Data entries
* start *
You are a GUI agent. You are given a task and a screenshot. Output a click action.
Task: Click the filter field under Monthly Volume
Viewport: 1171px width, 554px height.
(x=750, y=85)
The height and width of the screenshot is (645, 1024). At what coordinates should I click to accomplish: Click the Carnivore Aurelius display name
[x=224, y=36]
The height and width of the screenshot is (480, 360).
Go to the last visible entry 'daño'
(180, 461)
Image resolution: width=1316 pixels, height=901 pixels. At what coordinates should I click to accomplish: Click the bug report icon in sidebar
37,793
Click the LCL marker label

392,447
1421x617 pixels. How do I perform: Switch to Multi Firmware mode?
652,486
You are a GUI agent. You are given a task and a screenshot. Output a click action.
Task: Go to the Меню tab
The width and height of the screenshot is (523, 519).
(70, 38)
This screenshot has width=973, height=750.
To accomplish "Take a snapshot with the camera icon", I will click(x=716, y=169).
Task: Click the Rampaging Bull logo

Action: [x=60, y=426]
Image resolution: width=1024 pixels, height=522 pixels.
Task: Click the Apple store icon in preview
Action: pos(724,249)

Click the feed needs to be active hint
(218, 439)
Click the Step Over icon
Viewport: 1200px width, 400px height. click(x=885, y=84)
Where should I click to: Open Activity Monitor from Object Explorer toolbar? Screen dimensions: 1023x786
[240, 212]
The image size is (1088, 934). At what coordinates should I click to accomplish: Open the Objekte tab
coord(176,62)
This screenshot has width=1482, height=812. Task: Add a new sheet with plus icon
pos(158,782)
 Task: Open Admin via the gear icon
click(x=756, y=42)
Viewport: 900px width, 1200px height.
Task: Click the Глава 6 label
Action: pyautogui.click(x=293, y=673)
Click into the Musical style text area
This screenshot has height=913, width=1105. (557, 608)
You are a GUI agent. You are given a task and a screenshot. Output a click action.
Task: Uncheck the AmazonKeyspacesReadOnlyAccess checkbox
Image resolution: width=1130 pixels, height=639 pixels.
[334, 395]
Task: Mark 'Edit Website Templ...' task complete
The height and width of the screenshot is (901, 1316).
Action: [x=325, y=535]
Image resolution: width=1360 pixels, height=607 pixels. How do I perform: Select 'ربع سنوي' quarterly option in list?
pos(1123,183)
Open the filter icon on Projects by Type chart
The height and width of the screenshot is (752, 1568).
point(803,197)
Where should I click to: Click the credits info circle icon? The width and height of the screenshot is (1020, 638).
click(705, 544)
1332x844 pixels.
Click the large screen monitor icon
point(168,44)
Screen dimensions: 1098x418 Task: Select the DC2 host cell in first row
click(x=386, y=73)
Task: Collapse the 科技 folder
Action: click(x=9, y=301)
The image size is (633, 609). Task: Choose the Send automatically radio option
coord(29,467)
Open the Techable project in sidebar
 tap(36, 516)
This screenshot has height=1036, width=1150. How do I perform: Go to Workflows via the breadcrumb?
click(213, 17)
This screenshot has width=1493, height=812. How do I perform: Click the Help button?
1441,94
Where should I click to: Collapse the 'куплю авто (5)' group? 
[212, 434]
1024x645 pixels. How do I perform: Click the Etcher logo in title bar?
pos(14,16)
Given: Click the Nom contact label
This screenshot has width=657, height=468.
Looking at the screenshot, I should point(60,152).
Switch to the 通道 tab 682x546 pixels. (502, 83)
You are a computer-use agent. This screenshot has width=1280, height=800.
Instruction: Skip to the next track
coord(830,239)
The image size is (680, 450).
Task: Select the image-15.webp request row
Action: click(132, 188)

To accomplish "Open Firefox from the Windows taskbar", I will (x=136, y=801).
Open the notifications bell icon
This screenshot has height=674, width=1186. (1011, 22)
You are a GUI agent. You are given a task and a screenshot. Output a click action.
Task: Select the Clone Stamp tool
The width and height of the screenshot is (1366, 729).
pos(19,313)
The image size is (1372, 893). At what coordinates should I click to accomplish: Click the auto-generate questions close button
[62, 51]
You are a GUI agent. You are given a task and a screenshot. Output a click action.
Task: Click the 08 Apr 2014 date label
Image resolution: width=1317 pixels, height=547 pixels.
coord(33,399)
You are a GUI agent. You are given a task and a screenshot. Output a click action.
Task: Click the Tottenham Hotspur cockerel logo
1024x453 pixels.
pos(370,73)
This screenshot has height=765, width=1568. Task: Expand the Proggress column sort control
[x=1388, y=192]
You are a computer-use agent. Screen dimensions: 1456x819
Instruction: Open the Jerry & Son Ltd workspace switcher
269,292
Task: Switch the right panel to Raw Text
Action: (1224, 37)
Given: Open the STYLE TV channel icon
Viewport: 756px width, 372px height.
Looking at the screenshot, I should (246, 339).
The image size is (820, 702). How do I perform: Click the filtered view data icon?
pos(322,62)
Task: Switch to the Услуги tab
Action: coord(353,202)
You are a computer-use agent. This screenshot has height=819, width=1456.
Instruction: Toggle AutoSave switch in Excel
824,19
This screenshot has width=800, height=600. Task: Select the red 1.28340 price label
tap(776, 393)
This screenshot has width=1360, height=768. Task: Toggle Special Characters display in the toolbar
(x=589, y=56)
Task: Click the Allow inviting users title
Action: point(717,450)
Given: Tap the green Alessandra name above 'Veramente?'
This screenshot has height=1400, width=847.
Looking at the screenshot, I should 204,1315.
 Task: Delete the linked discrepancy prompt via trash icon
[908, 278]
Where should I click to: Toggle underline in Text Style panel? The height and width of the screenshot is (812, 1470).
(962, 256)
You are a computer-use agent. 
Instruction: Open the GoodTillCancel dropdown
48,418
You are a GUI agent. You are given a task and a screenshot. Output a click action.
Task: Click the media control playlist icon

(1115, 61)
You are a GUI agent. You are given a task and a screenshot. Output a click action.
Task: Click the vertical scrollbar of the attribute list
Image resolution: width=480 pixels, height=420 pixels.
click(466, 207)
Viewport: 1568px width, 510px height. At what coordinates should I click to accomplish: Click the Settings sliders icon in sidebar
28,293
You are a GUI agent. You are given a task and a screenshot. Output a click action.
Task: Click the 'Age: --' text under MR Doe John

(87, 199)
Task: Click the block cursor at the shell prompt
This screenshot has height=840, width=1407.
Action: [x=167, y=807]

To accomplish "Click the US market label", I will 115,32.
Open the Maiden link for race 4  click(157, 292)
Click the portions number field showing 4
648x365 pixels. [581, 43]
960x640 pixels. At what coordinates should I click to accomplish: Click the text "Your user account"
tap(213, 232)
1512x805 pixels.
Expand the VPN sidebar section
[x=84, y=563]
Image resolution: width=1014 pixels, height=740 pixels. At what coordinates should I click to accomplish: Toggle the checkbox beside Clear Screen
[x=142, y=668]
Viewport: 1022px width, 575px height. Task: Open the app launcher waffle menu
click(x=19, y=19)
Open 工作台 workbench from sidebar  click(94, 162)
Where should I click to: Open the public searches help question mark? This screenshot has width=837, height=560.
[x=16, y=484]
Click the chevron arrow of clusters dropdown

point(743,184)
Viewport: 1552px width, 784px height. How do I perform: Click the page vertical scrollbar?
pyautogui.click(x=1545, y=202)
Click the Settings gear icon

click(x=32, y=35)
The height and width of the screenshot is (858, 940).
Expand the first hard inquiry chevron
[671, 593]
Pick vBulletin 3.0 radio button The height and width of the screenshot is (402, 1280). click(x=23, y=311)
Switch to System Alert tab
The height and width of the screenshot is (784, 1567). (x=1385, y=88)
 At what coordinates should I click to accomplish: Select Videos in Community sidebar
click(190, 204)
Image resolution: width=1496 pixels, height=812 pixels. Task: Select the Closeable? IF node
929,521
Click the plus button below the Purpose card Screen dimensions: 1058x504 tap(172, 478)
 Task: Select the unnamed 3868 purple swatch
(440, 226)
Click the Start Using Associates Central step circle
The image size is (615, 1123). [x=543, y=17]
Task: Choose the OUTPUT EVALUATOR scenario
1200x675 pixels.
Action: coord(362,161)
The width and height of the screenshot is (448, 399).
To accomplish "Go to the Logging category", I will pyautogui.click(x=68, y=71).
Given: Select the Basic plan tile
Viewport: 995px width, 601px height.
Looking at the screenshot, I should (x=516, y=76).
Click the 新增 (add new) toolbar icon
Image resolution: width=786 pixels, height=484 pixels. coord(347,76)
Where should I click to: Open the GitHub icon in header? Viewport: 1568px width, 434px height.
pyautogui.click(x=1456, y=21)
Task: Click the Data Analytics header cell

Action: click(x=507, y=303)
* end *
## What to do
Copy out, without any change, the lines of the records from the one containing "Where should I click to: Click" through the one containing "Switch to the 通道". Include both of those lines.

## Exercise result
Where should I click to: Click the credits info circle icon? The width and height of the screenshot is (1020, 638).
click(705, 544)
1332x844 pixels.
Click the large screen monitor icon
point(168,44)
Screen dimensions: 1098x418 Task: Select the DC2 host cell in first row
click(x=386, y=73)
Task: Collapse the 科技 folder
Action: click(x=9, y=301)
The image size is (633, 609). Task: Choose the Send automatically radio option
coord(29,467)
Open the Techable project in sidebar
 tap(36, 516)
This screenshot has height=1036, width=1150. How do I perform: Go to Workflows via the breadcrumb?
click(213, 17)
This screenshot has width=1493, height=812. How do I perform: Click the Help button?
1441,94
Where should I click to: Collapse the 'куплю авто (5)' group? 
[212, 434]
1024x645 pixels. How do I perform: Click the Etcher logo in title bar?
pos(14,16)
Given: Click the Nom contact label
This screenshot has width=657, height=468.
Looking at the screenshot, I should point(60,152).
Switch to the 通道 tab 682x546 pixels. (502, 83)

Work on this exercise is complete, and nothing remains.